(Available data)

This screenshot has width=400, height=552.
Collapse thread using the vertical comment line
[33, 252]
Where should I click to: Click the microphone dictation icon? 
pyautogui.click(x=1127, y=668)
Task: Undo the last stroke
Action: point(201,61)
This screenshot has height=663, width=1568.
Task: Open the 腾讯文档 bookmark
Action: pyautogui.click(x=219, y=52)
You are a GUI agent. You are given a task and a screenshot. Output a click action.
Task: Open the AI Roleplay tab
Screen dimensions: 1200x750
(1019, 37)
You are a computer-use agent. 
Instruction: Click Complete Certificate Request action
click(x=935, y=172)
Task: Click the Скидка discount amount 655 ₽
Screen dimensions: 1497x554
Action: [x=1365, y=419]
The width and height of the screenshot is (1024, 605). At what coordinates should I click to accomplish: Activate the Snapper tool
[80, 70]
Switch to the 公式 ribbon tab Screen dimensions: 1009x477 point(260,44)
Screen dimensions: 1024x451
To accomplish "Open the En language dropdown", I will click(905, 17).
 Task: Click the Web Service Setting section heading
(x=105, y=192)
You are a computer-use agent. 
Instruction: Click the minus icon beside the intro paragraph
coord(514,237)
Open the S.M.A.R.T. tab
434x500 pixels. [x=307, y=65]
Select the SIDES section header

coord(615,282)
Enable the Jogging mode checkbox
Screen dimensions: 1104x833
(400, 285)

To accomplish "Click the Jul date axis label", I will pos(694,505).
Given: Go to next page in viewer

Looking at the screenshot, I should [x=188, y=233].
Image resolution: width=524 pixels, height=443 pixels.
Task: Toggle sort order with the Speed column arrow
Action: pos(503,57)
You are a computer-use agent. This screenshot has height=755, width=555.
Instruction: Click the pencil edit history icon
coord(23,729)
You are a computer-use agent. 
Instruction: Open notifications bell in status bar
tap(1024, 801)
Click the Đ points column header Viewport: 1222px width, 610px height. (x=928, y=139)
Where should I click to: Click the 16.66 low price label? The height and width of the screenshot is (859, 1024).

(End Available data)

#### [Problem requirements]
Nothing should appear in the answer except the lines from the one with "Instruction: Open notifications" through the final line of the records, written exactly.

#### [Solution for this problem]
Instruction: Open notifications bell in status bar
tap(1024, 801)
Click the Đ points column header Viewport: 1222px width, 610px height. (x=928, y=139)
Where should I click to: Click the 16.66 low price label? The height and width of the screenshot is (859, 1024).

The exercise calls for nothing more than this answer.